Interdizione ante e post partum - La lavoratrice madre ha diritto un periodo di 5 mesi di congedo di maternità (astensione obbligatoria) potendo scegliere se prendere 2 mesi prima del parto e tre mesi dopo, oppure un mese prima del parto e quattro mesi dopo ( art. 16, D.Lgs. n. 151/2001 ).  

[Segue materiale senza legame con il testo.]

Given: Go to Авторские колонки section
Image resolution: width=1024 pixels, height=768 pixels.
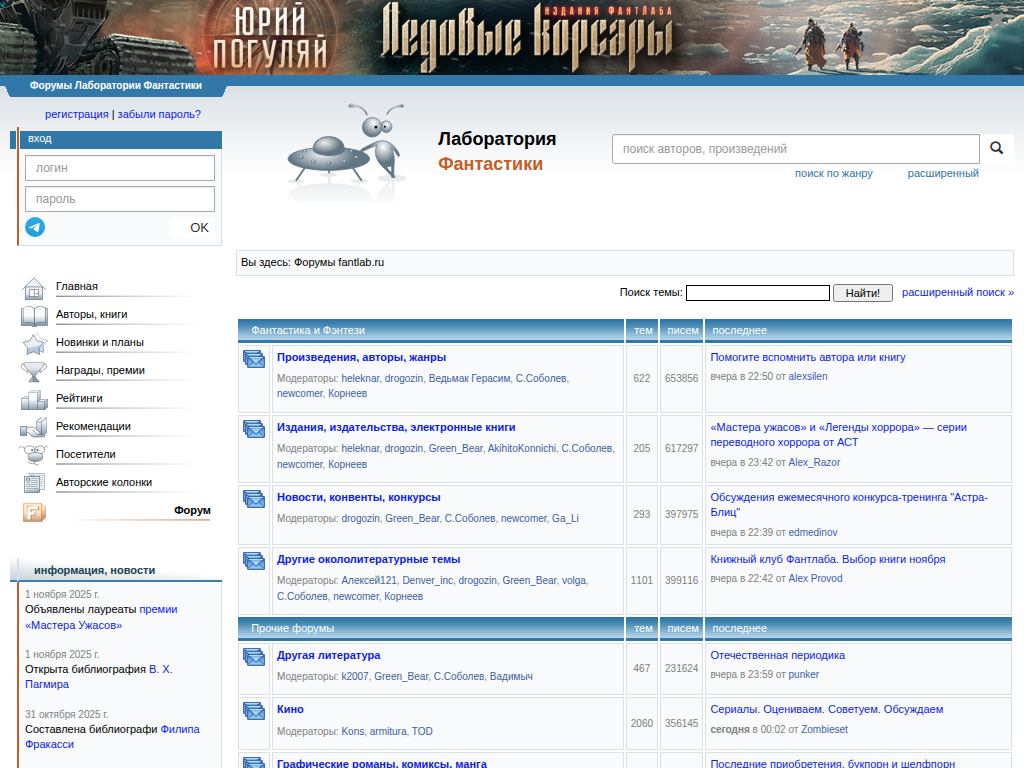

Casi di anticipazione del periodo di interdizione al lavoro a tre mesi dalla data presunta del parto sono previsti all’ art. 17 del D.lgs. n. 151/2001 :

1.       quando le lavoratrici sono occupate in lavori che, in relazione all’avanzato stato di gravidanza, siano da ritenersi gravosi o pregiudizievoli ( art. 7, comma 1 del TU ). In tal caso opera un espresso divieto di adibire la lavoratrice al trasporto e sollevamento pesi, nonché a lavori pericolosi faticosi e insalubri (dettagliati negli allegati A e B del T.u. maternità);

2.       quando si presentano gravi complicanze della gravidanza o di preesistenti forme morbose che si presume possano essere aggravate dallo stato di gravidanza;

3.     quando le condizioni di lavoro o ambientali siano ritenute pregiudizievoli alla salute della donna e del bambino ( art. 17, comma 2, lett. a) );

4.       quando la lavoratrice non possa essere spostata ad altre mansioni ( art. 17, comma 2, lett. b) ).  

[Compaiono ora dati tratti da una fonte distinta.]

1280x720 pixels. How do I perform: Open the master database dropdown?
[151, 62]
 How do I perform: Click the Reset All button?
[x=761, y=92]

In quest’ultime due ipotesi, l’ astensione può essere ulteriormente prolungata sino ad un massimo di 7 mesi. Inoltre, mentre in presenza di gravi complicanze della gravidanza o preesistenti forme morbose ( punto 2 ) il provvedimento di interdizione compete all’ ASL, in tutti gli altri casi, ai sensi dell’ art. 6, 7 e 17 del TU, il provvedimento è di competenza dell’ Ispettorato territoriale del Lavoro che lo emette entro 7 giorni dall’inoltro dell’ istanza e relativa documentazione da parte del datore di lavoro.  

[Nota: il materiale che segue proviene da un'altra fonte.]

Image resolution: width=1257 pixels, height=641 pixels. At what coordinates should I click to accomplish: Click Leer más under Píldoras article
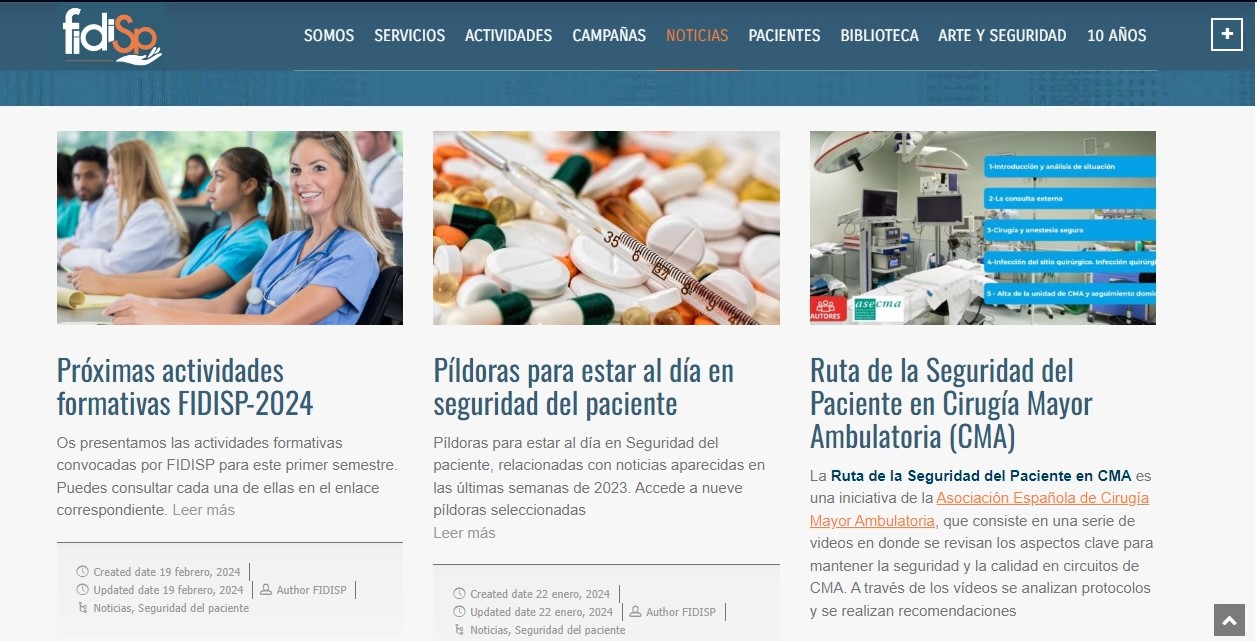click(x=464, y=533)
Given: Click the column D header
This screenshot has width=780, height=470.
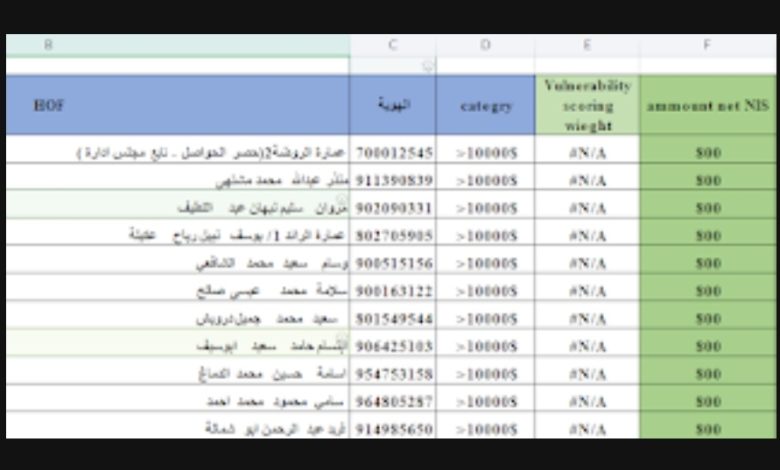Looking at the screenshot, I should point(485,45).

Non è infrequente, tuttavia, che, nell’inerzia del datore di lavoro, la lavoratrice avvii nel suo interesse una richiesta di interdizione motivata dalle condizioni di rischio relative alle mansioni svolte .

In tal caso è necessario che all’istanza sia allegata una dichiarazione del datore di lavoro con l'indicazione della mansione o il lavoro vietati cui è adibita la lavoratrice, con la precisazione dell'impossibilità di adibirla ad altre mansioni sulla base di elementi tecnici attinenti all'organizzazione dell'azienda.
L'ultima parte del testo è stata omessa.